■ **MATERIAL PROVIDED**
=== Begin Enclosure ===

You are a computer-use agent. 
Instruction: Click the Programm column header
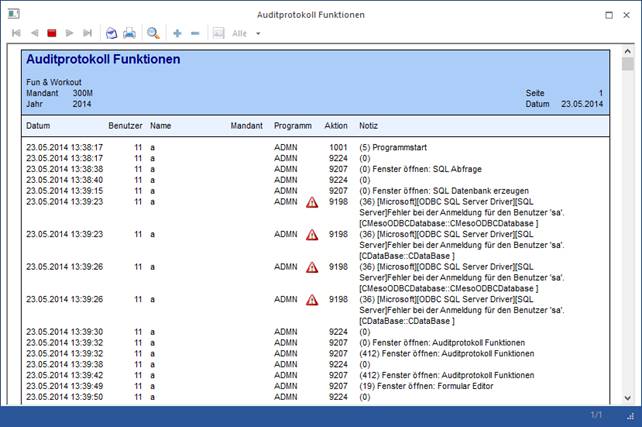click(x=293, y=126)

=== End Enclosure ===
=== Begin Enclosure ===

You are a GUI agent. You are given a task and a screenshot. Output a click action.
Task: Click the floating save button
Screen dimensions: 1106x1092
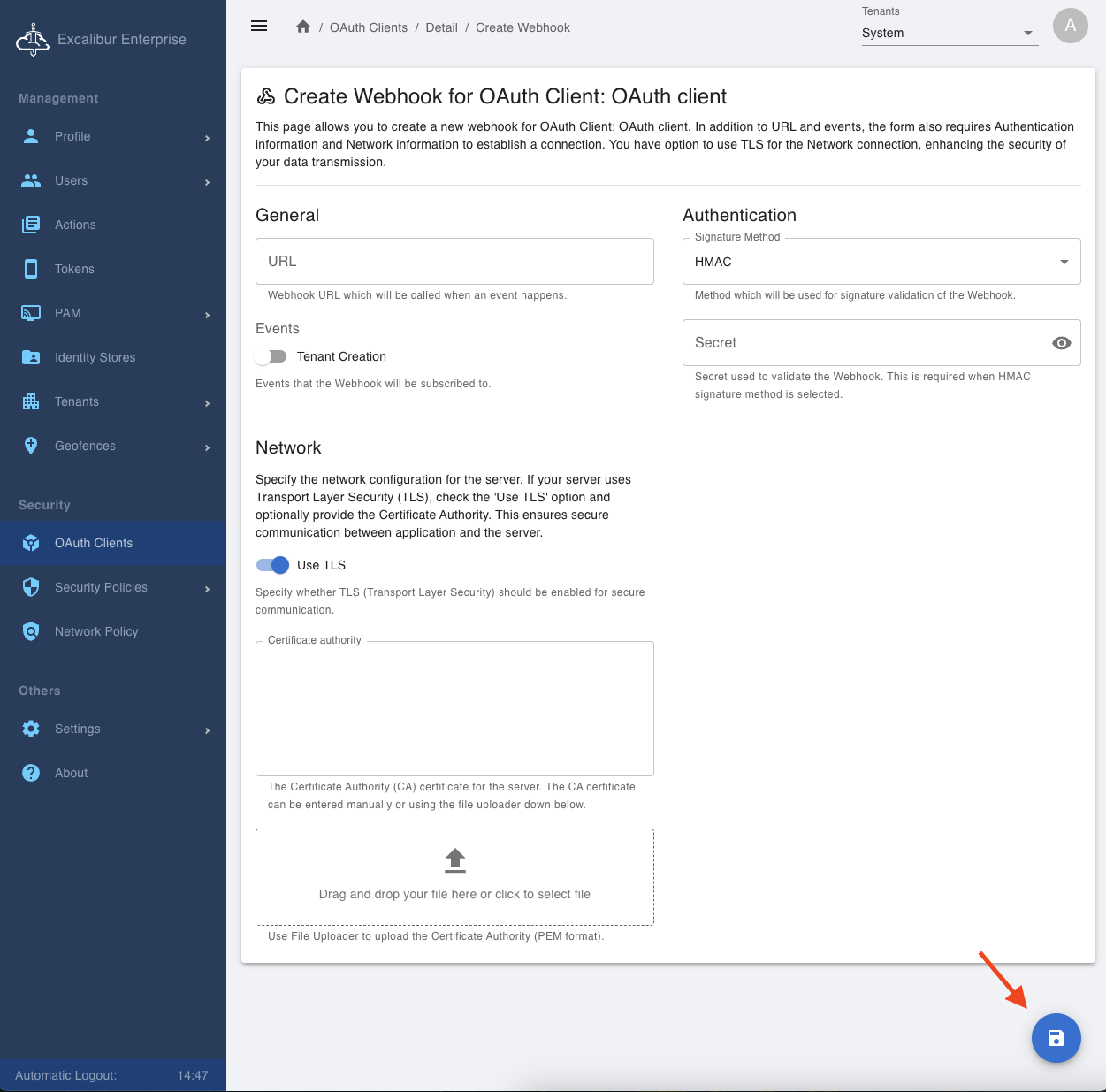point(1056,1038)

=== End Enclosure ===

■ **TRY IT**
Copy every line of the listing that contains the word "agent".

■ **ANSWER**
You are a computer-use agent. 
You are a GUI agent. You are given a task and a screenshot. Output a click action.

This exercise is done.